Hey everyone, I’m Ing Hong. You may not know me by my name but you may (or may not) recognize me as the writer behind The Stockmonger, a blog that I started in December 2018. I write about investments (mostly stocks), personal development and personal finances. I’m an avid reader and book collector so I will occasionally share about books that I have read on my blog and social media.
2. What inspired you to start your blog?
I love reading updates from Dividend Magic because it shows progress toward a long term goal. One day I asked myself, “Is there anyone else who shares their portfolio openly like Leigh from Dividend Magic?” The answer seems to be no, so I decided to start one myself.
In addition, I always felt that I have some great ideas that are collecting dust in my brain. It so happens that I can express these ideas through a blog. Two birds with one stone.
3. What is your financial goal?
My goal is to build a stock portfolio worth at least RM500,000 by 30 years old (I’m 24 at the time of writing). The reason behind the number is because assuming I earn a modest 5% dividend yield from my stocks, I will have roughly RM2,000 a month which is enough to sustain my most basic needs.
The end goal is not to have passive income so that I can just sit home and do nothing and collect dividend. I desire the freedom to pursue my passion without worrying about starving. I’m quite interested in woodworking and building stuffs.
4. Where do you learn about investing or financial planning?
My first ever investment book was Rich Dad Poor Dad by Robert Kiyosaki. My perspectives about money changed after reading it. After that, I got hooked and read voraciously about the stock investment basics from financial blogs and books.
5. Can you share a glimpse of your investment portfolio or what are you currently investing in?
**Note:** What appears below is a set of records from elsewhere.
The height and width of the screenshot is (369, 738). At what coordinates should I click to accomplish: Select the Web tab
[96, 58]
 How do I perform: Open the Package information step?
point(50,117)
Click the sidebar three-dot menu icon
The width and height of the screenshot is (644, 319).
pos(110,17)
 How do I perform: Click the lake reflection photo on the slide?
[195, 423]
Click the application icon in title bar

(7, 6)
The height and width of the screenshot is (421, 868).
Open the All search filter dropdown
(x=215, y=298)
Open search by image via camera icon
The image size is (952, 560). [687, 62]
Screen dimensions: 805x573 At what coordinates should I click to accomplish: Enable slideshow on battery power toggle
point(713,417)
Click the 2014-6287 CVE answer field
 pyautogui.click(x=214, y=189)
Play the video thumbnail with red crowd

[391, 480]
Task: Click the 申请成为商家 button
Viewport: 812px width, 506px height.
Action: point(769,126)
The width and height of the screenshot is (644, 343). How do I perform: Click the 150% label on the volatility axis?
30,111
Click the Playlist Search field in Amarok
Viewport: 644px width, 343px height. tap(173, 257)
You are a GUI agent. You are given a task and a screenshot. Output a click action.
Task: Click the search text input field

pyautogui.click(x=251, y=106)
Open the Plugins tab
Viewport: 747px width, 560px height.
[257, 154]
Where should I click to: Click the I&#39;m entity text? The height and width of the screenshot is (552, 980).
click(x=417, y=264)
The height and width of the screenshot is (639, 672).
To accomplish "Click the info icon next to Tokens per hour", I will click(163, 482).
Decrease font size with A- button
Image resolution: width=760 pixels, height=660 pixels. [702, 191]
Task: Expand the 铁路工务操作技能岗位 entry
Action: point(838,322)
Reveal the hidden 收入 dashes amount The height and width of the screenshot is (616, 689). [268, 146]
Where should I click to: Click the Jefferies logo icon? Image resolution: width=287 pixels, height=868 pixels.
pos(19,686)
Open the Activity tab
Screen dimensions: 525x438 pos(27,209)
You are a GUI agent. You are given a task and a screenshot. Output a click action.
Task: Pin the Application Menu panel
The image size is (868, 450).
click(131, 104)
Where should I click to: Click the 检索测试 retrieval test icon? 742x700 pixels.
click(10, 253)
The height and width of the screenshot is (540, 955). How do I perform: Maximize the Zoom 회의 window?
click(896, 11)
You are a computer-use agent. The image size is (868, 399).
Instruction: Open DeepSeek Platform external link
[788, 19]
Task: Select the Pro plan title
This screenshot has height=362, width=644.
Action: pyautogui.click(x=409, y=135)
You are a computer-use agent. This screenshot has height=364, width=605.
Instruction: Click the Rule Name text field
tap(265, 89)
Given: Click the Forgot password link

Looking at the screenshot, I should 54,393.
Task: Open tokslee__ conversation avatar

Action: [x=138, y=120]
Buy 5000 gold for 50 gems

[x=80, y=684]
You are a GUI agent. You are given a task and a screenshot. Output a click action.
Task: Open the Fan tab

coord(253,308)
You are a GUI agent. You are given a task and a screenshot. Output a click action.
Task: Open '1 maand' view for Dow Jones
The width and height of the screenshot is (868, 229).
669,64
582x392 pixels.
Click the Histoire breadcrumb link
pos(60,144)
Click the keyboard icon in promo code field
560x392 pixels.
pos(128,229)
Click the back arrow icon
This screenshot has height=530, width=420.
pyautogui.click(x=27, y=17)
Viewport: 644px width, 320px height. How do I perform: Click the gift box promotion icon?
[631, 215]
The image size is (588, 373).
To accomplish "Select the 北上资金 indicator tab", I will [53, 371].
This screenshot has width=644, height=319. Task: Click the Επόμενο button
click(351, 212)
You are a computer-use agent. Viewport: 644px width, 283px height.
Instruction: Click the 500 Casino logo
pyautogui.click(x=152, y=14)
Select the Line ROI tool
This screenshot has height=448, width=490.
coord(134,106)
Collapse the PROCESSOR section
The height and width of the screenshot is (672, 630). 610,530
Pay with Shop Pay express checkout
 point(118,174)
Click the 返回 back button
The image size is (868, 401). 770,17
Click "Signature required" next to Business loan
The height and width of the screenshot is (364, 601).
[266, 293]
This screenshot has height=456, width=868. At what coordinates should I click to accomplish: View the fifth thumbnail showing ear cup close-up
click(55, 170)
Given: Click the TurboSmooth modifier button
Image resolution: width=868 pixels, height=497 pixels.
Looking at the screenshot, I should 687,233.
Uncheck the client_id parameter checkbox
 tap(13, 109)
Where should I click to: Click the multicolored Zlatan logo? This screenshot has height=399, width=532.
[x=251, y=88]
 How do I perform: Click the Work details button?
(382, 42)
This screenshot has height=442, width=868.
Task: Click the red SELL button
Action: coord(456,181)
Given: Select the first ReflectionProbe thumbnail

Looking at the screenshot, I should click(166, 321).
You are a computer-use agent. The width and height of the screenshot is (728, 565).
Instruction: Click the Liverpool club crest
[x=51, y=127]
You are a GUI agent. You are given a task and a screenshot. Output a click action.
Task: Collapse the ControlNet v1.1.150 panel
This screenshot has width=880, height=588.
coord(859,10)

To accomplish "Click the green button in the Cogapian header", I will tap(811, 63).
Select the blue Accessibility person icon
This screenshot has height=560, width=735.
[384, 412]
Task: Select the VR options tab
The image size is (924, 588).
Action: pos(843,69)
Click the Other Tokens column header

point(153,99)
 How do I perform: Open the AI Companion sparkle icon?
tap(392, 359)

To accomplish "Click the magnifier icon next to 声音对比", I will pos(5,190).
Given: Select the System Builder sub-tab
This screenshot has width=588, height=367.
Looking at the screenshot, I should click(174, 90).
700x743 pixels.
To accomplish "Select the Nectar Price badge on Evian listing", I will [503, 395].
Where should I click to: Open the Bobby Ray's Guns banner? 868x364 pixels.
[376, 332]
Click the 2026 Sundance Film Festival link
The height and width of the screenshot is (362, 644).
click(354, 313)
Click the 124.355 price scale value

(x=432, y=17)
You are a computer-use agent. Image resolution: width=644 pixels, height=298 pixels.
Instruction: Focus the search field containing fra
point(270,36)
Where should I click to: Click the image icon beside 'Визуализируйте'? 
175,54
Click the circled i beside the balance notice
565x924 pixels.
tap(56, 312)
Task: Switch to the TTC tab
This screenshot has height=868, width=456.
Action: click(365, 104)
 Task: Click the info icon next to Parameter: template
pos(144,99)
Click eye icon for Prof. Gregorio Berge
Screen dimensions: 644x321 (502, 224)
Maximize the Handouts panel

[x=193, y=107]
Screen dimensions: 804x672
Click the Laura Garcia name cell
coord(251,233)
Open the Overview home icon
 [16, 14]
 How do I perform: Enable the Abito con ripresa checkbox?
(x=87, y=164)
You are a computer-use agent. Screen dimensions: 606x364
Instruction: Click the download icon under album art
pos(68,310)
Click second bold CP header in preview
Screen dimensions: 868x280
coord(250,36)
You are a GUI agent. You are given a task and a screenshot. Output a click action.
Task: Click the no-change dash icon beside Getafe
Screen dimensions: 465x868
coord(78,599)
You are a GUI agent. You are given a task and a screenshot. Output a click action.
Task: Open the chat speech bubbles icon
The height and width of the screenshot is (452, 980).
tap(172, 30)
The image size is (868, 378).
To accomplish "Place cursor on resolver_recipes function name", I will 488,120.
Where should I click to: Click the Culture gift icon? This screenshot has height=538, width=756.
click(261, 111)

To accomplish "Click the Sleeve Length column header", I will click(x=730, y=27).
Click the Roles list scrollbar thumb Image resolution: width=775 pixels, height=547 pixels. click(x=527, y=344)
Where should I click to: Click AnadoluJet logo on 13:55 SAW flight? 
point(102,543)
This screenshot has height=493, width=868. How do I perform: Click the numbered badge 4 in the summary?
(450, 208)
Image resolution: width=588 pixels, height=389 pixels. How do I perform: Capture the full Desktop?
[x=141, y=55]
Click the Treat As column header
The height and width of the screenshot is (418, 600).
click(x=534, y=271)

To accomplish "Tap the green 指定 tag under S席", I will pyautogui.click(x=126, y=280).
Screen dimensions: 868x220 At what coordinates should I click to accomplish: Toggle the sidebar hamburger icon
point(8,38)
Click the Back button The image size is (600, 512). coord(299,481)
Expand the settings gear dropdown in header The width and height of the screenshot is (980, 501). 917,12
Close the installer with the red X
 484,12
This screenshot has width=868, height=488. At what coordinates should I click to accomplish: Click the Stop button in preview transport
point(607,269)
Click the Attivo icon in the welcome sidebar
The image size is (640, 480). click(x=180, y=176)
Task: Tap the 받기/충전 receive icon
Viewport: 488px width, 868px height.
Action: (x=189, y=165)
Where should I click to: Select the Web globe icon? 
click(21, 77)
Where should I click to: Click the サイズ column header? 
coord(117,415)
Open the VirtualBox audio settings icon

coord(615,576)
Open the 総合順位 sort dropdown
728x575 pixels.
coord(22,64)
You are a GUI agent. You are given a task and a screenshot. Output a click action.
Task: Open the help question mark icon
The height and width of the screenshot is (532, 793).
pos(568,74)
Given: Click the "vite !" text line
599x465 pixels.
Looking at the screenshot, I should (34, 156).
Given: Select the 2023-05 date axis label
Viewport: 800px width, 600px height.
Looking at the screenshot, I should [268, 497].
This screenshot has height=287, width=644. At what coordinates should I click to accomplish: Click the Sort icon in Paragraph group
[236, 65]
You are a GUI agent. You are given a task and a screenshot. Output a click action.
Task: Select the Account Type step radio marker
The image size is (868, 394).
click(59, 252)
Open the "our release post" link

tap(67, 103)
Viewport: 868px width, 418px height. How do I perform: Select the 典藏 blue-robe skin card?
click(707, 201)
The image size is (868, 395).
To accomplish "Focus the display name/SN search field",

Sure! My investment portfolio is up on my website. As of now, all of my investments are in stocks. It made sense for me since I know more about stocks compared to other investment vehicles.
6. Do you track your spending? If yes, how?
Yes I do. I just use a Google Spreadsheets to track all my income and expenses. Basically I just record down all my incomes and expenses. By the end of the month, I will know if I overspent or have extra cash.
I wrote a detailed post on my budgeting system in my website.
I’m sure there’s probably some app or system out there that can do better. But this is what works for me.
7. What is your worst financial or investment decision you ever made?
The worst financial decision I made was investing into stocks that I don’t understand during the wrong time. It hurt me badly financially and emotionally. I thought I would never invest again. But luckily, I managed to rise above that painful experience.
8. How do you define success in your life?
My definition of success changes very often throughout my life. I remember success means having the best grades in school when I was in high school. After that, success became having a beautiful girlfriend when I was in university. I wasn’t able to be consistently successful in both though.
My latest definition of success is having a growing net worth. In short, as long as my net worth or wealth is growing consistently every year, I label myself as successful.
9. Any advice to the readers on investment or financial planning?
On financial planning, spending less than you earn is something that won’t go wrong. But if you’d like to take it a step further, I advise you to use the money jar system like how I did. It’s well balanced and very easy to follow.
On investment, only invest in what you understand. I invest in stocks because that’s what I understand the most. If you find yourself knowing nothing about any investments, then the first investment you make should be on education. Start reading books, blogs or attending courses to increase your knowledge on your interested field of investment.
Once you know the basics, step out of your comfort zone and apply your knowledge. It’s okay to start small but make sure to get started because we tend to learn more from practical experiences. It’s alright to lose money at first, just keep at it and don’t give up.
THANK YOU Ing Hong for taking your time to complete this interview. Looking forward to work with you for more future opportunity.